Within the listing that follows, reproduce exactly the lines starting at the line with "This screenshot has height=541, width=581." and ending at the line with "The image size", inclusive, and only those. Pictures are dropped.

[DATA EXCERPTS Boundary: Start]

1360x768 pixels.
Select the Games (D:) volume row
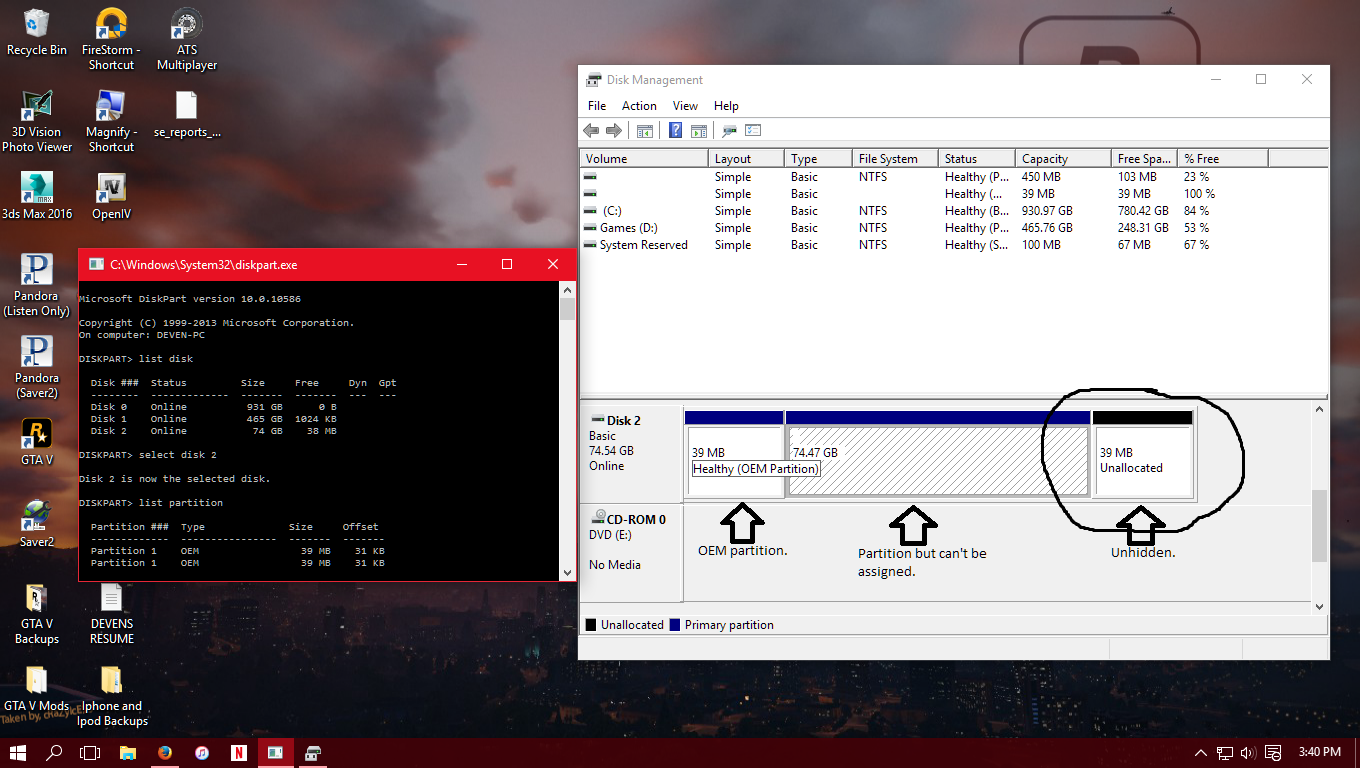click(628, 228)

[DATA EXCERPTS Boundary: End]
[DATA EXCERPTS Boundary: Start]

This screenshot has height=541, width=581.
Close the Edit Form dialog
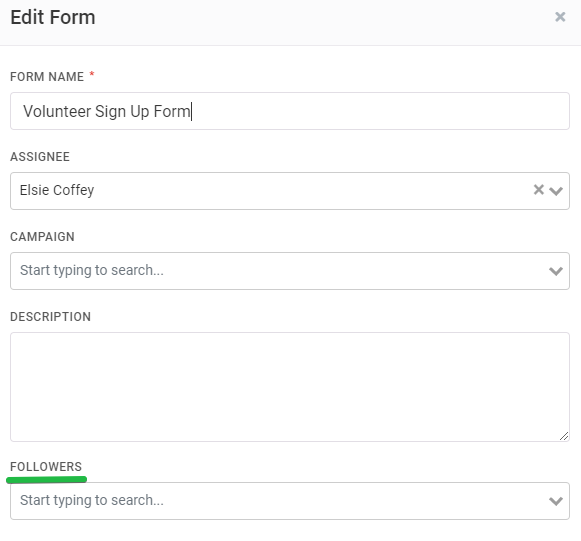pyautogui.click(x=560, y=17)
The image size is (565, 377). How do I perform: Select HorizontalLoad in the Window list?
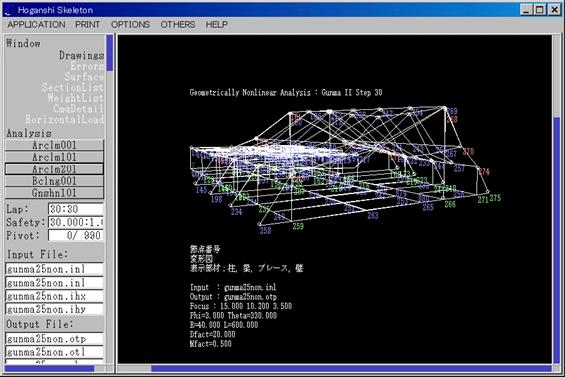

[DATA EXCERPTS Boundary: End]

**TASK OUTPUT**
This screenshot has height=541, width=581.
Close the Edit Form dialog
pyautogui.click(x=560, y=17)
The image size is (565, 377). How do I perform: Select HorizontalLoad in the Window list?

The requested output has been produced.